EXERCISE DIRECTIONS:
Print the data below exactly, but only the lines from the one containing "Where should I click to: Launch" down to the one containing "Click the highlighted", inclusive.

*** Opening of RECORDS FOR THIS TASK ***

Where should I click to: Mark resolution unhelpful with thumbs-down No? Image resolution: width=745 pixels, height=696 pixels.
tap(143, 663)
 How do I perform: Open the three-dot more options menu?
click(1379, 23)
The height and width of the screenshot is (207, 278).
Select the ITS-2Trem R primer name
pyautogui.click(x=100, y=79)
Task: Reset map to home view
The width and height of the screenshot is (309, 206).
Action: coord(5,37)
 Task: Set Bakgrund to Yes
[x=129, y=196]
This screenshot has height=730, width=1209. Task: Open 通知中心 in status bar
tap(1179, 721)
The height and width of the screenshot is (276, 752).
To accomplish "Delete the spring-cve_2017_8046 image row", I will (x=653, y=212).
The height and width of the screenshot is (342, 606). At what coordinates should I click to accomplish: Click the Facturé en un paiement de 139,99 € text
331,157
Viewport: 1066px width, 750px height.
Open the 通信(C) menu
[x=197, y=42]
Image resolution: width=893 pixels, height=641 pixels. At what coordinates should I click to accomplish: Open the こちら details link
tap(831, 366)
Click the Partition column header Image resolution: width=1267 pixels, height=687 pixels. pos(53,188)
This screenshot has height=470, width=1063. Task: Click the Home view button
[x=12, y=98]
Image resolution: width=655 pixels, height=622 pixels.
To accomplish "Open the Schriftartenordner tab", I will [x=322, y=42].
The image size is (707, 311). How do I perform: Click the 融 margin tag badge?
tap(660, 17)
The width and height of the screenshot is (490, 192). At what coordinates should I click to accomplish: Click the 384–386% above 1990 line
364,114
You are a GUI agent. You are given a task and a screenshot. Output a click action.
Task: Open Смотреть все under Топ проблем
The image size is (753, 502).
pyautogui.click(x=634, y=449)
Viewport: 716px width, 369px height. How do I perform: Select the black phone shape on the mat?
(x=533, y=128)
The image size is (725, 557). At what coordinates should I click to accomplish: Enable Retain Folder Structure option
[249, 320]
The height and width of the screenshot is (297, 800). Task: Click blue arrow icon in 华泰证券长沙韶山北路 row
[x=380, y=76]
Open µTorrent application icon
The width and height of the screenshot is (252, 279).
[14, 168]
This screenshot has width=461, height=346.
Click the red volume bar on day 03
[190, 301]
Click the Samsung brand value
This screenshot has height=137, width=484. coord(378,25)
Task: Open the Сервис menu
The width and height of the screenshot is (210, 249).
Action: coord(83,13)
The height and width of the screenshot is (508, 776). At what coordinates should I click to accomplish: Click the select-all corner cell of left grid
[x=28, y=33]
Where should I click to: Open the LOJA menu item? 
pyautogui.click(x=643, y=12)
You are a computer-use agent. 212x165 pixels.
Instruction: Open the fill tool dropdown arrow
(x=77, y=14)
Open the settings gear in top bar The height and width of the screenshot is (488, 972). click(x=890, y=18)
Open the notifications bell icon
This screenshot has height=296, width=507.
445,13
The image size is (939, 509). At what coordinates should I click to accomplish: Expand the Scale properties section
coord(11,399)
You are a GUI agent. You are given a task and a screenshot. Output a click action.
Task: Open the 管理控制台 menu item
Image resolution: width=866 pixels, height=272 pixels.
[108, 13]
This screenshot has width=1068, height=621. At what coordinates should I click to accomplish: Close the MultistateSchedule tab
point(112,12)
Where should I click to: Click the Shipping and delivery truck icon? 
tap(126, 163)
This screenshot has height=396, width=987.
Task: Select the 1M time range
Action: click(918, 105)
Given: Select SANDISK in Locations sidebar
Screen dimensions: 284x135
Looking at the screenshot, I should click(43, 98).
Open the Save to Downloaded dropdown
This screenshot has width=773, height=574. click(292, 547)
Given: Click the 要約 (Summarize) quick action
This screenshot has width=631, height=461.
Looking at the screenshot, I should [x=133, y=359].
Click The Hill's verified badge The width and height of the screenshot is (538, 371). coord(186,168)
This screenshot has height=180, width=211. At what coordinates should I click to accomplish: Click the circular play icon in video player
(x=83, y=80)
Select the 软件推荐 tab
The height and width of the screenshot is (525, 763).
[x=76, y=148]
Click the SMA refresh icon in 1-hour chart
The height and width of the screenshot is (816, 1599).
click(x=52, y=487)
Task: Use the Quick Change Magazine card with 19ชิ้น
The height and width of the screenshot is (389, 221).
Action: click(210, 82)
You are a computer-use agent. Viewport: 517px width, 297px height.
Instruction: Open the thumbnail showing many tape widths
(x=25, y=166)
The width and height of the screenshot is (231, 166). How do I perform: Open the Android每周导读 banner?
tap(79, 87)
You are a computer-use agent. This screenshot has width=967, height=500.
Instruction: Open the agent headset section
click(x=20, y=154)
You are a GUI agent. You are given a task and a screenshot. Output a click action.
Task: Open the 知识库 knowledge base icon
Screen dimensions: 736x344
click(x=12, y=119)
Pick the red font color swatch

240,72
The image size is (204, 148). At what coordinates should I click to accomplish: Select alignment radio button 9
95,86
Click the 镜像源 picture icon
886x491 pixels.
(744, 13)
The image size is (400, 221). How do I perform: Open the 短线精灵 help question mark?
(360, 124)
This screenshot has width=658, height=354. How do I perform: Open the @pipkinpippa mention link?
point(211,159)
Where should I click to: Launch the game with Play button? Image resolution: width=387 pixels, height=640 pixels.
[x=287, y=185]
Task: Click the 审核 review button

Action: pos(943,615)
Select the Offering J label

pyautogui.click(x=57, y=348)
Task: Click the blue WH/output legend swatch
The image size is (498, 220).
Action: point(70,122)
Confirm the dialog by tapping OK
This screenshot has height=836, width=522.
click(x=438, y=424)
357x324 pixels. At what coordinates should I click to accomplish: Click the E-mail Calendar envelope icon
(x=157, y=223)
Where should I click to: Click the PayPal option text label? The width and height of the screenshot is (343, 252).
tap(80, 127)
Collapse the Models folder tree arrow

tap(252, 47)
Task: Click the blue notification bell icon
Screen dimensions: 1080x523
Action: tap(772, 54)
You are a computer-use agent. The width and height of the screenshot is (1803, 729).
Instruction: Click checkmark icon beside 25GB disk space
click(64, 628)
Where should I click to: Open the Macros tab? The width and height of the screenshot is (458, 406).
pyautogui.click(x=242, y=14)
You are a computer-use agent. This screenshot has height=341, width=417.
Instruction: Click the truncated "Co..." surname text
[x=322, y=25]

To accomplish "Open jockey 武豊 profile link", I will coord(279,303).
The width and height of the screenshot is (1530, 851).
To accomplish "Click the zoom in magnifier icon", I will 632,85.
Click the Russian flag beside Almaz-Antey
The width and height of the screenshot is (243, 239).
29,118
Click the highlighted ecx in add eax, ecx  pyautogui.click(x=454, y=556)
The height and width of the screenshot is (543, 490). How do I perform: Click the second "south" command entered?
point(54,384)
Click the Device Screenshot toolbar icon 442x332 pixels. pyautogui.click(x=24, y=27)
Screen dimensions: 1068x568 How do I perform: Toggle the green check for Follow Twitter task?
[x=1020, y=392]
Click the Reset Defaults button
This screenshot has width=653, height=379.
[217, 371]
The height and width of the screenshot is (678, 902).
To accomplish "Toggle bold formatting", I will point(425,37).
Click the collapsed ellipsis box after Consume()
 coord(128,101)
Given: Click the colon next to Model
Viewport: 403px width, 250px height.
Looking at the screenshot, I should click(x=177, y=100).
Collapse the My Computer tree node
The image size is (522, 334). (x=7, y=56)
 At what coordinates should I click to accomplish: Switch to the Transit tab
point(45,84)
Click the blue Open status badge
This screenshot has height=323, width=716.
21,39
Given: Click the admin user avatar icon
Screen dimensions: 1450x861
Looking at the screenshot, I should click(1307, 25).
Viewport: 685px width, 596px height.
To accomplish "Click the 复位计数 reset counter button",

*** Close of RECORDS FOR THIS TASK ***

ANSWER SECTION:
Where should I click to: Launch the game with Play button? Image resolution: width=387 pixels, height=640 pixels.
[x=287, y=185]
Task: Click the 审核 review button

Action: pos(943,615)
Select the Offering J label

pyautogui.click(x=57, y=348)
Task: Click the blue WH/output legend swatch
The image size is (498, 220).
Action: point(70,122)
Confirm the dialog by tapping OK
This screenshot has height=836, width=522.
click(x=438, y=424)
357x324 pixels. At what coordinates should I click to accomplish: Click the E-mail Calendar envelope icon
(x=157, y=223)
Where should I click to: Click the PayPal option text label? The width and height of the screenshot is (343, 252).
tap(80, 127)
Collapse the Models folder tree arrow

tap(252, 47)
Task: Click the blue notification bell icon
Screen dimensions: 1080x523
Action: tap(772, 54)
You are a computer-use agent. The width and height of the screenshot is (1803, 729).
Instruction: Click checkmark icon beside 25GB disk space
click(64, 628)
Where should I click to: Open the Macros tab? The width and height of the screenshot is (458, 406).
pyautogui.click(x=242, y=14)
You are a computer-use agent. This screenshot has height=341, width=417.
Instruction: Click the truncated "Co..." surname text
[x=322, y=25]

To accomplish "Open jockey 武豊 profile link", I will coord(279,303).
The width and height of the screenshot is (1530, 851).
To accomplish "Click the zoom in magnifier icon", I will 632,85.
Click the Russian flag beside Almaz-Antey
The width and height of the screenshot is (243, 239).
29,118
Click the highlighted ecx in add eax, ecx  pyautogui.click(x=454, y=556)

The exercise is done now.